The distinct distribution of lichen striatus lesions suggests cutaneous mosaicism. Genomic mosaicism is the result of postzygotic somatic mutations that produce abnormal keratinocyte clones that remain silent until triggered by an environmental event.17 The distribution of lines of Blaschko strongly supports this hypothesis, because the unique patterns are thought to be a result of the folding and stretching of an embryo during the first 2 months of organogenesis.19 Some suggest that it may be a functional mosaicism due to lyonization of the X chromosome.6 Regardless, it is classified as an acquired mosaic condition because it is not congenital and occurs when there is a break in normal immunologic function. An autoimmune response activates previously silent and invisible keratinocyte clones.3 Triggers may include viral infection, certain vaccinations, medications, and pregnancy.5 The increased incidence in patients with a history of atopy also strengthens the theory that an autoimmune response occurs in genetically susceptible individuals.2,4,5

The diagnosis is usually based on clinical findings. However, if a biopsy is done, the histologic examination reveals a dense lichenoid lymphohistiocytic band that is perivascular and surrounds the eccrine sweat glands and ducts.2,6 This inflammatory infiltrate is composed of CD3+ and CD8+ cells surrounding necrotic keratinocytes and activated Langerhans cells.6 Focal spongiosis of the epidermis, dyskeratotic changes that include epidermal hyperkeratosis and focal parakeratosis, and interface dermatitis are found in the overlying epidermis.3,6 These findings also support an autoimmune process.6,20

The onset of lichen striatus lesions can be sudden and progress over several weeks. The lesions regress spontaneously over 3 months to a year, but some resolve in as soon as 4 weeks while other cases have taken several years to resolve, especially cases with nail involvement.4,5 After resolution, postinflammatory hypopigmentation occurs in 25% to 50% of patients, more commonly in dark-skinned patients.1,4,6 Postinflammatory hyperpigmentation occurs in 3% to 33% of patients.4 Both can persist for months to years after resolution of the papular lesions.2,5

Given the condition’s self-limited course, therapy is not usually recommended.

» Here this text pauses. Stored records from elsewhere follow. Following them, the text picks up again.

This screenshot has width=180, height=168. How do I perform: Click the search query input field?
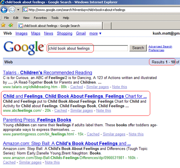point(88,48)
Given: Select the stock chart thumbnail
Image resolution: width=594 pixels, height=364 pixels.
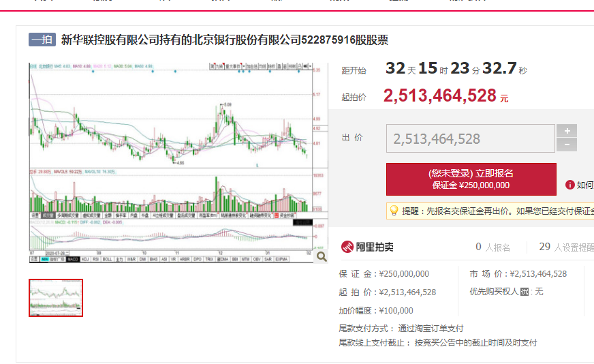Looking at the screenshot, I should (56, 298).
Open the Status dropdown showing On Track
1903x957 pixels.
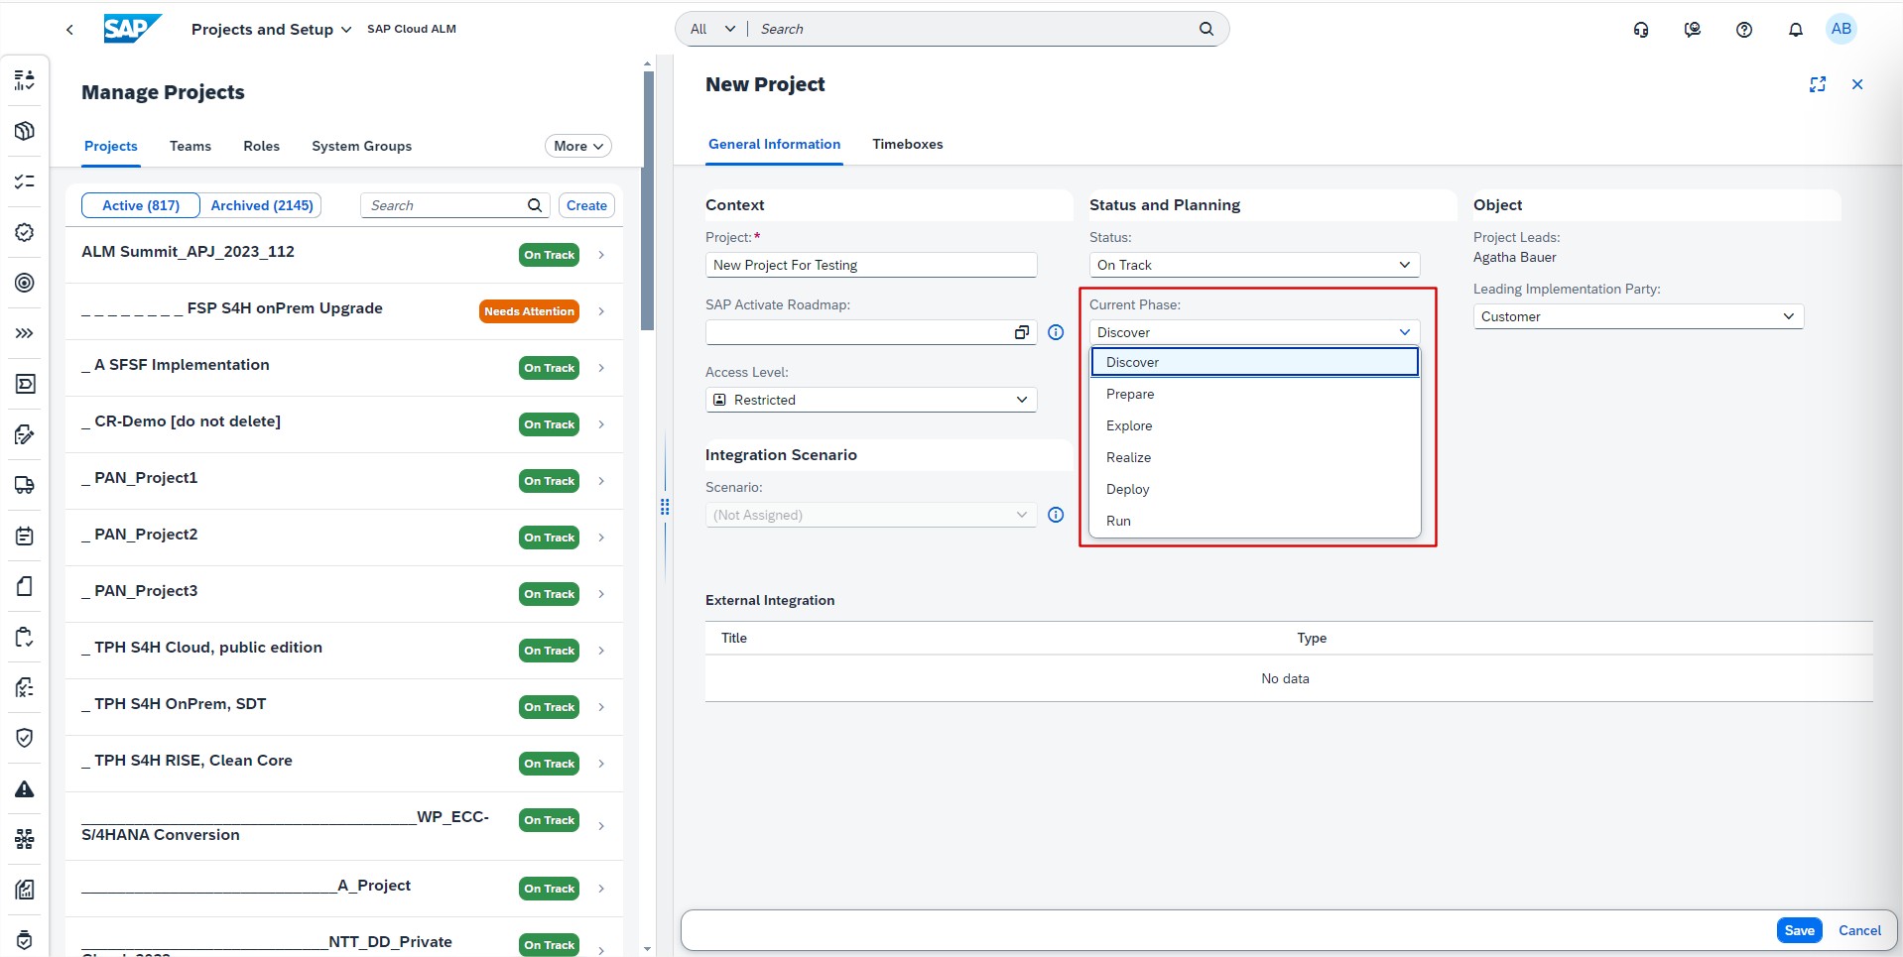coord(1254,265)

Patients can be counseled that the condition is benign, and that there are no long-term sequalae.2 Topical corticosteroids are useful if there is pruritis, but they do not hasten resolution.2,6 Topical calcineurin inhibitors, such as tacrolimus and pimecrolimus, may also be helpful for symptomatic patients.6 One report demonstrated that oral cyclosporine therapy led to complete regression of the rash in 4 weeks.3

Outcome of the case. We discussed the diagnosis and the benign nature of the disease with the girl’s mother. She was told that the rash could take 3 to 12 months to resolve, and that it did not require treatment. She was instructed to apply topical hydrocortisone to relieve the girl’s pruritus.